Elli had nog niets gezegd op zijn verwijten. Allicht wilde ze zich niet nogmaals verontschuldigen, en blijkbaar was er weinig wat ze tegen zijn woorden in kon of wilde brengen. Dus leidde ze hem zwijgend naar een plakkerig tafeltje voor het raam.
Een poetslap schaatste over het houten oppervlak, maar Trevor betwijfelde of het daar veel schoner van werd. Terwijl de drank- en etenskaarten verschenen, veegde Trevor dan ook zijn staf over tafel. Hij hield niet van smerigheid, vooral niet als het om eten ging.

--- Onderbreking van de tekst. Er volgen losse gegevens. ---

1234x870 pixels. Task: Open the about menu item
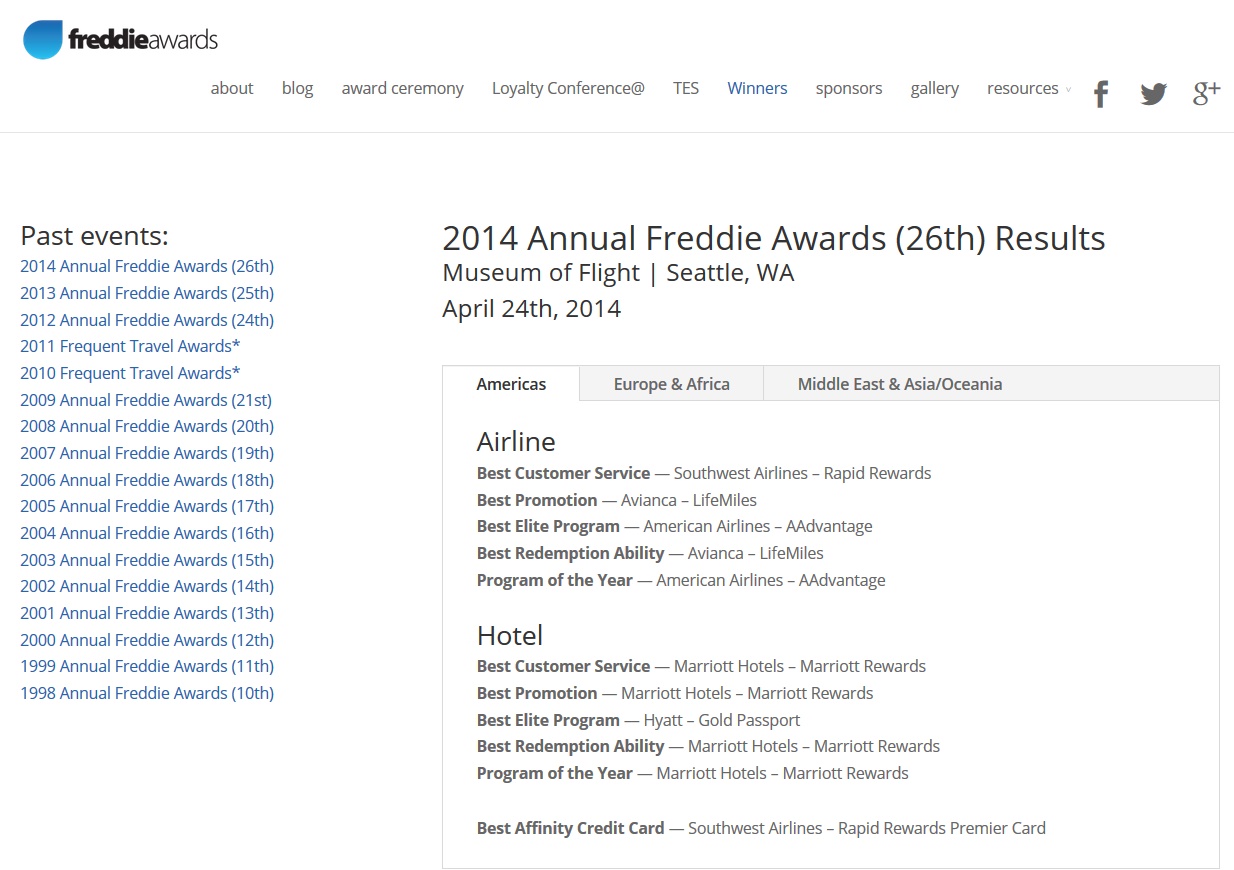click(231, 88)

Even keken ze elkaar afwachtend aan. Geen van hen wierp ook maar een blik in de richting van de menukaarten en Trevor speelde een beetje met een onderzettertje in de vorm van de Big Ben, dat sinds zijn spreuk zijn nieuwverworven schoonheid vierde door zachtjes zijn miniatuurklokje te luiden. Uiteindelijk begon Elli over haar studie. Ze lachte een tikje nerveus naar hem en haar zinnen eindigden in vraagtekens, alsof ze wilde dat hij haar studiekeuze goedkeurde. Trevor knikte.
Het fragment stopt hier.